Clubbing Together

Written by: Nguyen Truong Linh, Huynh Thi Diem Chau, Tran Hiep Hung, Y P Huong Bya, Ho Thi Quynh Tram, Nguyen Ba Chinh

When Minh first came to our club, he couldn’t speak and he used sign language to communicate,” explained Ms Oanh. “But now he can read, understand simple arithmetic and put on his own clothes.”

Ms Oanh is a teacher at a club for children with disabilities in District 8 of Ho Chi Minh City and described her experience with one of her students, Minh, who is 18 years old.

Minh has Down’s syndrome and has attended Ms Oanh’s ‘Vung Tin (Trust) Club’ since he was eight. His father repairs electrical goods and his mother has been a housewife since breaking her legs.

“Being in the club is really good because I have lots of friends here and Ms Oanh has helped me to learn to draw,” said Minh, who belongs to World Vision’s sponsorship programme.

“I hope to get married someday and I want to become a tailor, so I can support my parents when they get older,” Minh continued.
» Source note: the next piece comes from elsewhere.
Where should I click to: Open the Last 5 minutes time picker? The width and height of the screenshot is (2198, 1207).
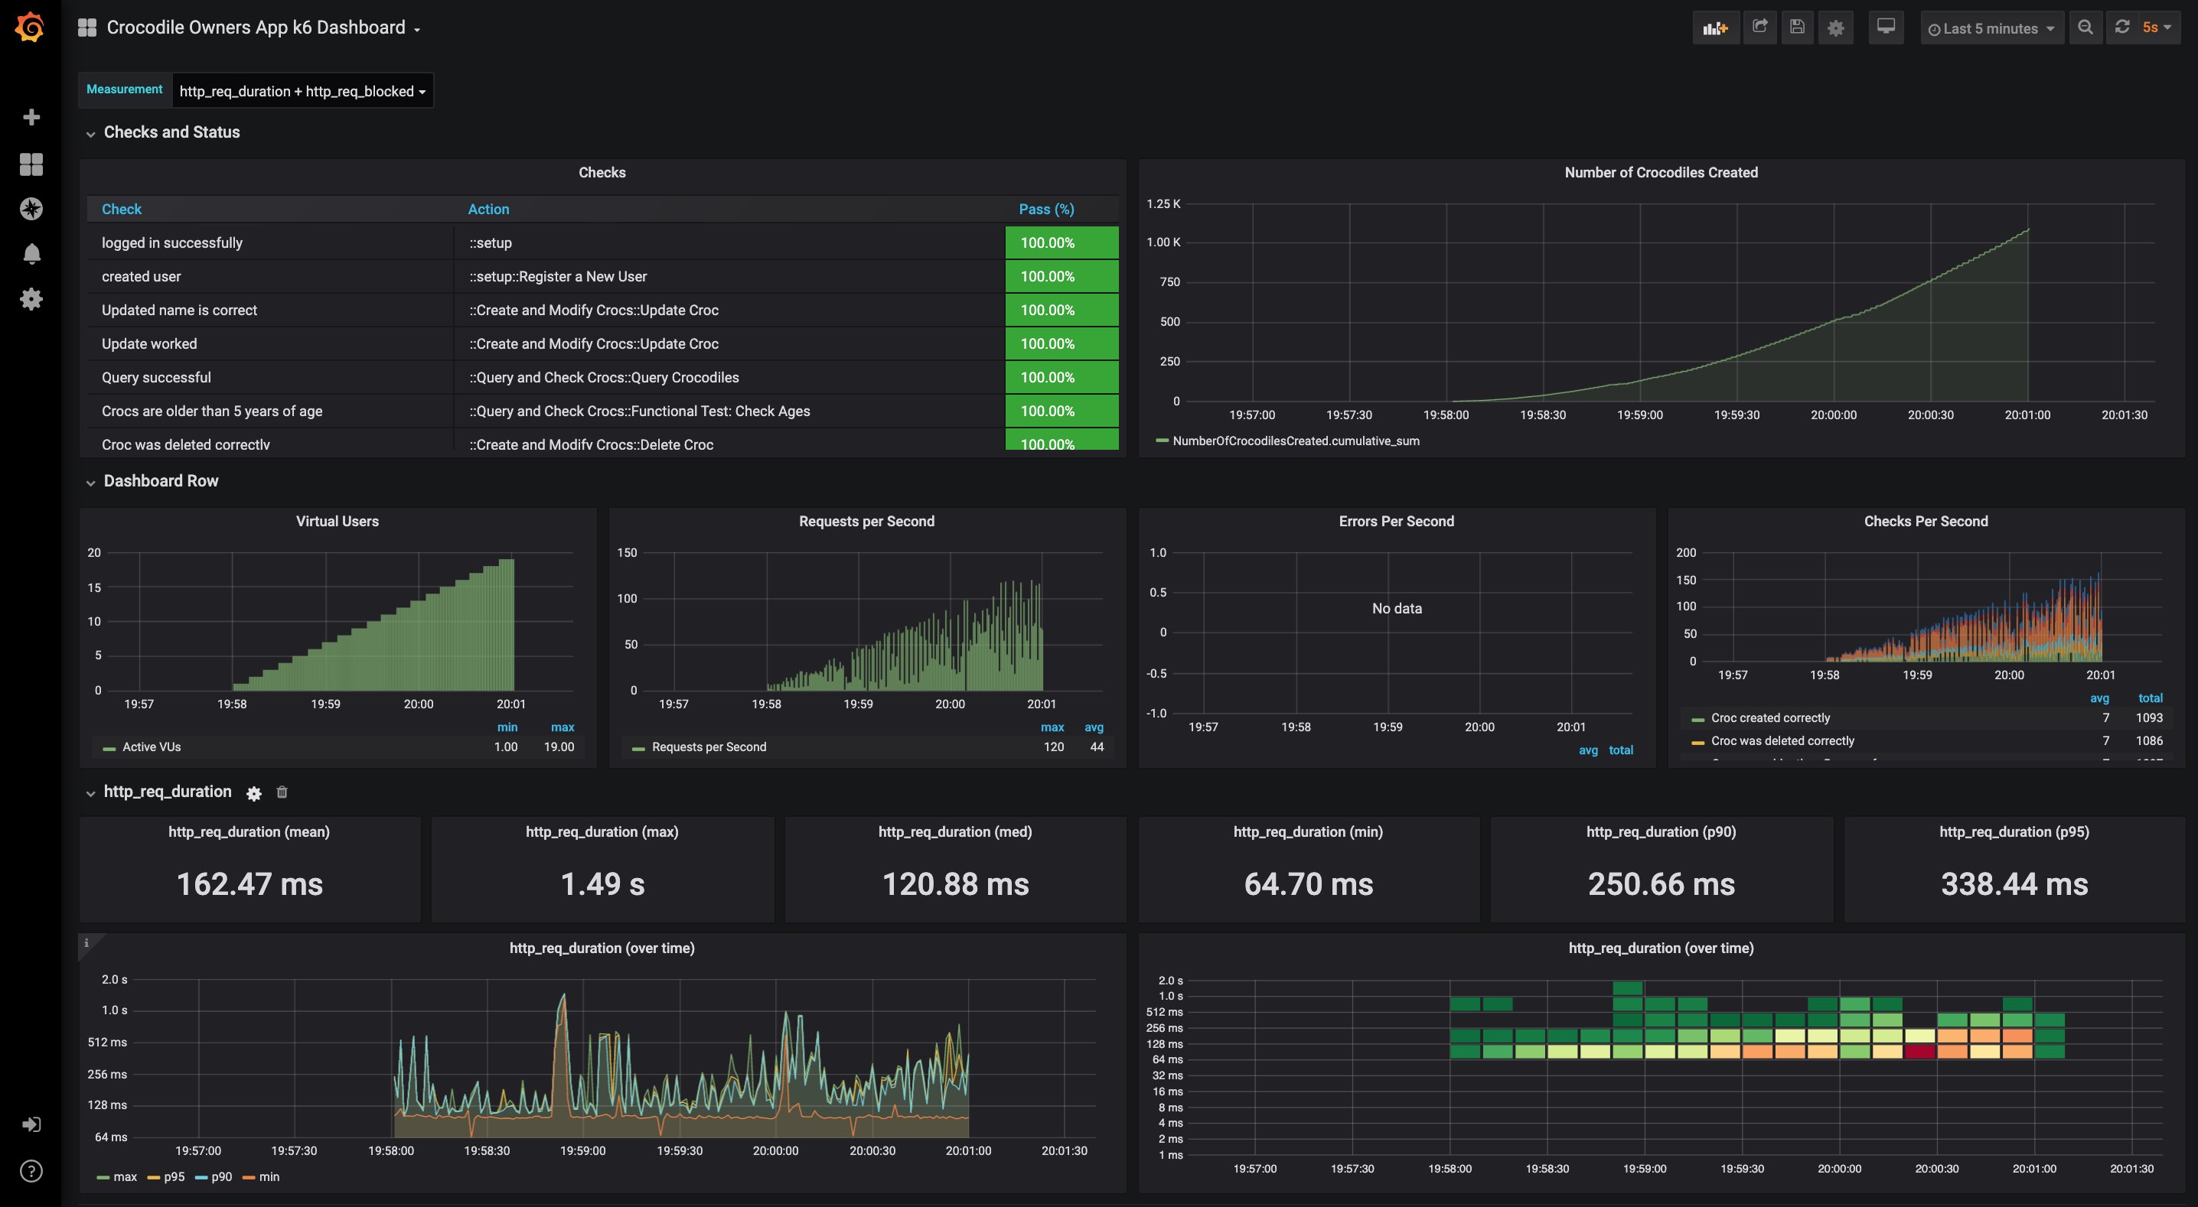[1992, 28]
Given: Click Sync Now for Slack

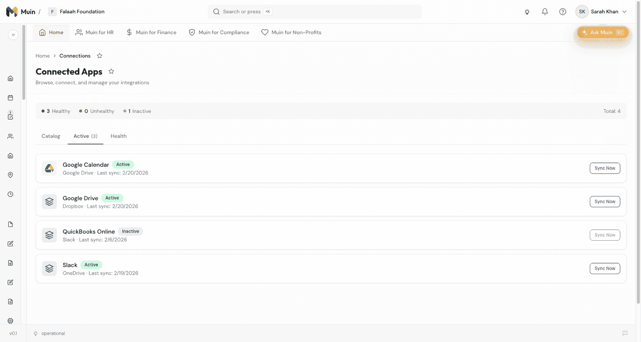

Besides Minh, many other children and teenagers with disabilities have made significant progress since joining the club, in terms of language and other communication skills and physical and mental development, which helps them in their home lives and in integrating in their communities.

The Vung Tin Club was established in 2002 and has grown since then thanks to the support of World Vision and the local authorities to improve its facilities and train its teachers in relevant skills to educate and care for young people with disabilities and deal with specific challenges they face.

“Sometimes we feel happy at work and sometimes being at the club can get you down,” revealed another teacher, Ms Nguyen Thi Cong.

“We’ve all probably thought of quitting at one time or another because our salaries aren’t very high. But who would look after the youngsters if we did? We love them so much,” she added. “All the teachers here need to be kind hearted and have a lot of patience.”

Representatives of the local authorities with whom World Vision cooperates have confirmed that they will continue their support for the operation of Minh’s club and other similar clubs for children with disabilities in the district.

“Even if World Vision phases out its support for the clubs, we’ll ensure that they continue operating,” confirmed Mr Nguyen Minh Tri, Vice Head of the local Department of Labour, Invalids and Social Affairs. “If so, we’ll look for other sources to run the clubs and also work to increase the number of students who attend.”